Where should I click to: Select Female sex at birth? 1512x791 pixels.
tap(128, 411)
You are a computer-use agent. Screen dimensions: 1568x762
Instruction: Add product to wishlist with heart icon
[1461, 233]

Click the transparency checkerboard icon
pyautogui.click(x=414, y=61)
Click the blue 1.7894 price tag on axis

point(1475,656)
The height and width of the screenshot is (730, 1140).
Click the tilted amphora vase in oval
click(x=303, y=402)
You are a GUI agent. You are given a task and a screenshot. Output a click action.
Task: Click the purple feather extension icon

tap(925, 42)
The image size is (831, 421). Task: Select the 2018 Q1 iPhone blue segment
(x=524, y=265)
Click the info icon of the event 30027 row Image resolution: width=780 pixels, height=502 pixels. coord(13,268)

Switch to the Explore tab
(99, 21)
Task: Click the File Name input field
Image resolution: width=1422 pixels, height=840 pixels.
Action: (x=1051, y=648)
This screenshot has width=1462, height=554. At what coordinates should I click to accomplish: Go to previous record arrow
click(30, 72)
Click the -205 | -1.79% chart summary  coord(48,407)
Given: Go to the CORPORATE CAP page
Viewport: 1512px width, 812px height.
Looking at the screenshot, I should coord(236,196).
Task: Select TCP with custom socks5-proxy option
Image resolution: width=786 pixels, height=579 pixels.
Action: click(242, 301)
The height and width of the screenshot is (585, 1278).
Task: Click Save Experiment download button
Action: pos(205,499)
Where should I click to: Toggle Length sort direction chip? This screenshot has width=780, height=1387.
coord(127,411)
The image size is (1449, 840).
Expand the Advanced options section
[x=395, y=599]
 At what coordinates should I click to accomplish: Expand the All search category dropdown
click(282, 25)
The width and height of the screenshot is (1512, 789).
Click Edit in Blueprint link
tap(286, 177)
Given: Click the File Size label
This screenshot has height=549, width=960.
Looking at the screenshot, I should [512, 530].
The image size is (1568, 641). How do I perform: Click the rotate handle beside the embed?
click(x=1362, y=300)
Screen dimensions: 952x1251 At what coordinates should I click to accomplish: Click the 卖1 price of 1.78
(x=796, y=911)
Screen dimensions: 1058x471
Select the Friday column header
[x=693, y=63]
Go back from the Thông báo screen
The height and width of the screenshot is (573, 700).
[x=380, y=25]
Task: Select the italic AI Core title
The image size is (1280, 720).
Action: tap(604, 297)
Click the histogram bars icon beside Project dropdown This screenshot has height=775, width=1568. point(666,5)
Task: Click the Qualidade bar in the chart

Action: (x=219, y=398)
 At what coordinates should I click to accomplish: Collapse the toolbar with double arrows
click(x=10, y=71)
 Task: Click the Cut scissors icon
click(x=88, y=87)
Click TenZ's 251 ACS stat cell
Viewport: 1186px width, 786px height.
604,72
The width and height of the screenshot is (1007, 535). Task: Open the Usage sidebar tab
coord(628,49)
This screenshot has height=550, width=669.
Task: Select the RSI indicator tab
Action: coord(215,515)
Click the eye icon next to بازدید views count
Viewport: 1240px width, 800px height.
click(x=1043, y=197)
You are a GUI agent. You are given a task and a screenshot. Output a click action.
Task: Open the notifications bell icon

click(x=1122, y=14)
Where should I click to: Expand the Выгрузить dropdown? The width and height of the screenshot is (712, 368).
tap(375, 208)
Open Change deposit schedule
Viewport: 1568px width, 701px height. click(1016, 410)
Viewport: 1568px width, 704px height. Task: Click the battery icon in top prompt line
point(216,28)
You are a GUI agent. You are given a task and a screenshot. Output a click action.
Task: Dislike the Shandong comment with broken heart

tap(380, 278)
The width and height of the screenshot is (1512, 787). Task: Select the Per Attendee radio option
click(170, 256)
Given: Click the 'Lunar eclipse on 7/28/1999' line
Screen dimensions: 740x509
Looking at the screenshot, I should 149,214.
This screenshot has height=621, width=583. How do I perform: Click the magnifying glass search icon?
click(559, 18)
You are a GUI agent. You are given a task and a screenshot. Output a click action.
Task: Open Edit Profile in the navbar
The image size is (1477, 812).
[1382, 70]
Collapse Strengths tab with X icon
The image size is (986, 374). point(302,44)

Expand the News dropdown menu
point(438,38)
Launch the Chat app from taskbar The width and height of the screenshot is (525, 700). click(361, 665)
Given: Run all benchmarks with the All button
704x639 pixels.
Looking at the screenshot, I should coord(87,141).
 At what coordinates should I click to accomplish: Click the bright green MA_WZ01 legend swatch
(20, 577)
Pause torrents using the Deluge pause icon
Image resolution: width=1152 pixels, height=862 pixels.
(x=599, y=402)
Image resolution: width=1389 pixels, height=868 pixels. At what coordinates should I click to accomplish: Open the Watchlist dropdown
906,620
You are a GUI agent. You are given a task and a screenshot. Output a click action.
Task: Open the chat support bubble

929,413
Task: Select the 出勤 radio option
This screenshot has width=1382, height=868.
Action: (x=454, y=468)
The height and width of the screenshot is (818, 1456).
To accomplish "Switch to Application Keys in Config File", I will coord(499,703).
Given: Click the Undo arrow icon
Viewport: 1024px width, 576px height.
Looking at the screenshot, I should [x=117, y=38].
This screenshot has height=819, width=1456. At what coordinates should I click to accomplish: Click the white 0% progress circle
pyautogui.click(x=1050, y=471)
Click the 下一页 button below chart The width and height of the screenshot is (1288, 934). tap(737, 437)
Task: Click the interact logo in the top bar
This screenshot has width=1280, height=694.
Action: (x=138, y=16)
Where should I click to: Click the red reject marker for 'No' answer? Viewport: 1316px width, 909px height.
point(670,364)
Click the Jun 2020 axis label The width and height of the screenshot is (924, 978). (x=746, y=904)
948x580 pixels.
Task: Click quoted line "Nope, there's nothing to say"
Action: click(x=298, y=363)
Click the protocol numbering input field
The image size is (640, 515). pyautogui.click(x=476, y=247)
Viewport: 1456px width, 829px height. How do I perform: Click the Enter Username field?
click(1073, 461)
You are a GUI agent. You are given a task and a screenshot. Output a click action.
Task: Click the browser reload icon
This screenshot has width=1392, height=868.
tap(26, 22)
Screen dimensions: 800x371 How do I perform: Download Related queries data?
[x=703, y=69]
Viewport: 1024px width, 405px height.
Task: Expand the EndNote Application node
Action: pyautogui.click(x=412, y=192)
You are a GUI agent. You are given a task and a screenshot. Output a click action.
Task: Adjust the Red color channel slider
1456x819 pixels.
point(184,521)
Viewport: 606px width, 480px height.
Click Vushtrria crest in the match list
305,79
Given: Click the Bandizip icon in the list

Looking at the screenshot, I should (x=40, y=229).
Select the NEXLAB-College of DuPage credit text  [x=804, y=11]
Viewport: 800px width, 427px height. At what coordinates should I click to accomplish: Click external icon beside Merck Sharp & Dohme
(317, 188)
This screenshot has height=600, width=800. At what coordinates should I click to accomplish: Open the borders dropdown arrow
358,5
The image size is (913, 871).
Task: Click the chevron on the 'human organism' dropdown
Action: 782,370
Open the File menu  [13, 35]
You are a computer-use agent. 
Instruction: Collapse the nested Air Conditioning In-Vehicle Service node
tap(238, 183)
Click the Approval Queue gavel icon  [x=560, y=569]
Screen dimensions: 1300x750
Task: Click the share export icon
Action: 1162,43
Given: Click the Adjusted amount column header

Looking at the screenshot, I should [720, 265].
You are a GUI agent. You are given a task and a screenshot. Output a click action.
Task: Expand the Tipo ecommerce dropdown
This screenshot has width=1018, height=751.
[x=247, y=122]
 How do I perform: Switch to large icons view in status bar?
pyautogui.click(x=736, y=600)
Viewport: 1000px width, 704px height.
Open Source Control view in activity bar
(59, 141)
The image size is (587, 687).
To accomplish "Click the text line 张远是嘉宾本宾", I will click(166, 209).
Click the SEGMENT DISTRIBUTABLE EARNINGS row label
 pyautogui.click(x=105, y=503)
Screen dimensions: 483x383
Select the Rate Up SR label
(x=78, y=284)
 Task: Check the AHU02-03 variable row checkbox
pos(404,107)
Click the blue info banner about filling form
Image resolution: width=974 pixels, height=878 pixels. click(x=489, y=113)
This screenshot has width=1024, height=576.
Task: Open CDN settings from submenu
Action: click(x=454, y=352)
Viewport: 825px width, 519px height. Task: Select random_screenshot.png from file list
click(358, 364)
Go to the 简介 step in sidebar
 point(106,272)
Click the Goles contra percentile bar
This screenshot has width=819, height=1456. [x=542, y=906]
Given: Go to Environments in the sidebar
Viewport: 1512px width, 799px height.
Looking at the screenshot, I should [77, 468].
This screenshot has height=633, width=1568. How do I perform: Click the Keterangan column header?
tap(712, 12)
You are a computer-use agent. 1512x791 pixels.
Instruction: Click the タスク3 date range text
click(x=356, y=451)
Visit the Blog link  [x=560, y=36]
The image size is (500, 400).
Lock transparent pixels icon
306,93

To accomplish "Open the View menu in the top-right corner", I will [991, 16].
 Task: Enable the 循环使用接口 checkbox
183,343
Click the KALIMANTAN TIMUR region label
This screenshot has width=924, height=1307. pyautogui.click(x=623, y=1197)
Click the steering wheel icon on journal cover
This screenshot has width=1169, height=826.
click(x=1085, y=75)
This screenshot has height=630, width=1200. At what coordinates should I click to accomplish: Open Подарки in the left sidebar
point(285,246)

**********

## DIRECTIONS
Put the material from the line containing "Task: Click the interact logo in the top bar" through the line containing "point(670,364)" into a numbered list, leaving out any blank lines.

## WRITTEN SOLUTION
1. Task: Click the interact logo in the top bar
2. This screenshot has width=1280, height=694.
3. Action: (x=138, y=16)
4. Where should I click to: Click the red reject marker for 'No' answer? Viewport: 1316px width, 909px height.
5. point(670,364)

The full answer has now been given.